Christ's vehement desire for union with sinners
(England's Duty Under the Present Gospel: Eleven Sermons on Revelation 3:20, in The Works of John Flavel, vol. 4, pp. 69 and 117)
The exercise of his patience is a standing testimony of his reconcilable and merciful nature towards sinful man. This he shewed forth in his patience toward Paul, a great example of his merciful nature, for a pattern to them that should hereafter believe on him, I Tim. 1:16. The long-suffering of God is a special part of his manifestative glory; and therefore when Moses desired a sight of his glory, Exod. 34:6. he proclaims his name, "The Lord, the Lord God, merciful and gracious, long-suffering, and abundant in goodness and truth." He would have poor sinners look towards him as an atoneable Deity, a God willing to be reconciled, a God that retaineth not his anger for ever; but if poor sinners will take hold of his strength, and make peace with him, they may have peace, Isa. 27:4. This long-suffering is an attribute very expressive of the Divine nature; he is willing sinners should know, whatever their provocations have been, there is room for pardon and peace, if they will yet come in to accept the terms. This patience is a diadem belonging to the imperial crown, of heaven; the Lord glories in it, as what is peculiar to himself, Hos. 11:9. "I will not execute the fierceness of my anger; for I am God and not man." Had I been as man, the holiest, meekest, and mortifiedst man upon earth, I had consumed them long ago; but I am God and not man, my patience is above all created patience; no husband can bear with his wife, no parent with his child, as God hath borne with you.
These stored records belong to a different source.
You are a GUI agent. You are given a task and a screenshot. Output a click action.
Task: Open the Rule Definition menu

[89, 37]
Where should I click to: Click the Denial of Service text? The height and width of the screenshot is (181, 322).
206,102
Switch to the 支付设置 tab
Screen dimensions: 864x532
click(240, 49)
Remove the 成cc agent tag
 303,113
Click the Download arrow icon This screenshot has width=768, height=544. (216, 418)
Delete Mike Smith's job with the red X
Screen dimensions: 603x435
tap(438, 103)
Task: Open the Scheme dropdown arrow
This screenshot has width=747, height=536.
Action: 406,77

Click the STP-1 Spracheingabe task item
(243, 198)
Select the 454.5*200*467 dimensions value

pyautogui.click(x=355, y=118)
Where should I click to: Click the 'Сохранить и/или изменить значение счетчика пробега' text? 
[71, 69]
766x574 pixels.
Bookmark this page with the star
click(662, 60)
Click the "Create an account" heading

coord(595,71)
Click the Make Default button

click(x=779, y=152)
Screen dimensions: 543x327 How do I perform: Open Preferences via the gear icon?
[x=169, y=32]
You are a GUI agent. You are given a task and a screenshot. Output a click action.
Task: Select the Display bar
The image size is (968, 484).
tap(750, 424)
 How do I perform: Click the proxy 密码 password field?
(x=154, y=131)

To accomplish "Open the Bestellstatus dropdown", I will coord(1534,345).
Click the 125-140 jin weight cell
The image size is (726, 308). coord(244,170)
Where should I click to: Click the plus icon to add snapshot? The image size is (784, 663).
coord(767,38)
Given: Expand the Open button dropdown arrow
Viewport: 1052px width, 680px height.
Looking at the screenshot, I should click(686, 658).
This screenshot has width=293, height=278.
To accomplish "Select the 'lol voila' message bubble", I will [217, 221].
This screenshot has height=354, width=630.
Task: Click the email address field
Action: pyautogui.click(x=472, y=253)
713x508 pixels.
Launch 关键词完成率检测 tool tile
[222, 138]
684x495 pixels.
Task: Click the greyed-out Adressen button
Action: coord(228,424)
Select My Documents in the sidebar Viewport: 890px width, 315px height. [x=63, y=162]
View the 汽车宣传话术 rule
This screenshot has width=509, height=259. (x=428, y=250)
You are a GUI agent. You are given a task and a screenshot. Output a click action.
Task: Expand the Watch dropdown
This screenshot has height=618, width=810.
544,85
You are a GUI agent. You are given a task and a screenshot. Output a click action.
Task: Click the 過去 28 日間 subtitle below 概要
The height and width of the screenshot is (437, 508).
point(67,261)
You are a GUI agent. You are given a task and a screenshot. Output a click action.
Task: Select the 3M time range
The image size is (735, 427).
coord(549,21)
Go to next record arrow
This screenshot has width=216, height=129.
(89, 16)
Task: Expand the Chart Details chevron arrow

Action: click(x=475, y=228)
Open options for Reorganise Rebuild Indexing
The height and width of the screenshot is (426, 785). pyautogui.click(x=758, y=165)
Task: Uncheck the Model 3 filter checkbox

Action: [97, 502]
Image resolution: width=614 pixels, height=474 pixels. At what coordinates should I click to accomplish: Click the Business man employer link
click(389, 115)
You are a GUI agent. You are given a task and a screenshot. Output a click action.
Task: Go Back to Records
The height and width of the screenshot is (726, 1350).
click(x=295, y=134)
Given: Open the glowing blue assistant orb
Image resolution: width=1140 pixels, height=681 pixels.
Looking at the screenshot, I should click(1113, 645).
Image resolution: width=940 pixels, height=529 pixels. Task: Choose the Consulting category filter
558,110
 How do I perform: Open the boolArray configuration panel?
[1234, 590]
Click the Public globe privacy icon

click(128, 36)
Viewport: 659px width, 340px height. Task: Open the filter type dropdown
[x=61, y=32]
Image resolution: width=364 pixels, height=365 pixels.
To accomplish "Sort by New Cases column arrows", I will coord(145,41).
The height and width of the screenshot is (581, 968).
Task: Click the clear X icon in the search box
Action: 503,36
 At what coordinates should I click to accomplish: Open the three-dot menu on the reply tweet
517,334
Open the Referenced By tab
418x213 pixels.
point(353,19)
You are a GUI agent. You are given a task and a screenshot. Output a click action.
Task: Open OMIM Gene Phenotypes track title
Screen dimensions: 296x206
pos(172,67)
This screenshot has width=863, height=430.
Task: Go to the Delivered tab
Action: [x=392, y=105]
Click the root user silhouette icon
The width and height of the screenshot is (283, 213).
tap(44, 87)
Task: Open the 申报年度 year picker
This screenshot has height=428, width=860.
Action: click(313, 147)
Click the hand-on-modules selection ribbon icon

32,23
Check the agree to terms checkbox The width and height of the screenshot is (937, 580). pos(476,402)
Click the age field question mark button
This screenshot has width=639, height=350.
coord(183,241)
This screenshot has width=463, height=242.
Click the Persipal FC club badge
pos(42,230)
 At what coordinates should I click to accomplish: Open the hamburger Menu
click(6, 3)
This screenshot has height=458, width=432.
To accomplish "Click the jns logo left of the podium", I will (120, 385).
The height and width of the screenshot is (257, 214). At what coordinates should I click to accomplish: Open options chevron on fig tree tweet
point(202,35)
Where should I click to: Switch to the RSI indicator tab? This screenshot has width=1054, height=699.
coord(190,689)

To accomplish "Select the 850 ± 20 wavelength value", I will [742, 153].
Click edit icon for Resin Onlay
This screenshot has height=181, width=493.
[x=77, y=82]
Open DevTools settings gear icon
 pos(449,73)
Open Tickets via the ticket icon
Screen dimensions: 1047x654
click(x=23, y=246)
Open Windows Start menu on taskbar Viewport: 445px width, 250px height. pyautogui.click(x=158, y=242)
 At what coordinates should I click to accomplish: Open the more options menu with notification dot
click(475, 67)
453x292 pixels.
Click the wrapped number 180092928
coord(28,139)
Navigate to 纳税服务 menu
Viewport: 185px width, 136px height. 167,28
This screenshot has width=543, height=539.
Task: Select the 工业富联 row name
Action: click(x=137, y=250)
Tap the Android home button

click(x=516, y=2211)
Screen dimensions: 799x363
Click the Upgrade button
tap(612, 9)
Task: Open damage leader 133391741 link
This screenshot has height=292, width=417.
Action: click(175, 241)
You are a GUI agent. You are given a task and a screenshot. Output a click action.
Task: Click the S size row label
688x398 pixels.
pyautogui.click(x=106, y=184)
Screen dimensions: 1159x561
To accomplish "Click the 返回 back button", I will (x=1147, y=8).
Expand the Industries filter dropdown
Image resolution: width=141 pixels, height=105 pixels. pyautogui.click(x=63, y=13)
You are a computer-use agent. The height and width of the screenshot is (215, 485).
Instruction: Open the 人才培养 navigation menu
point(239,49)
That is one reason of Christ's waiting upon trifling sinners, to give proof of his gracious, merciful, and reconcilable nature towards the worst of sinners.
His sorrows and mourning upon the account of the obstinacy and unbelief of sinners, speaks the vehemency of his desire after union with them; it is said, Mark 3:5, "When he had looked round about on them with anger, being grieved for the hardness of their hearts," etc. You see from hence, that a hard heart is a grief to Jesus Christ. O how tenderly did Christ resent it, when Jerusalem rejected him! It is said, Luke 19:41, "That when Jesus came nigh to the city, he wept over it." The Redeemer's tears wept over obstinate Jerusalem, spake the zeal and fervency of his affection to their salvation; how loth Christ is to give up sinners. What a mournful voice is that in John 5:40, "And you will not come unto me, that you might have life." How fain would I give you life? but you would rather die than come unto me for it. What can Christ do more to express his willingness? All the sorrows that ever touched the heart of Christ from men, were upon this account, that they would not yield to his calls and invitations.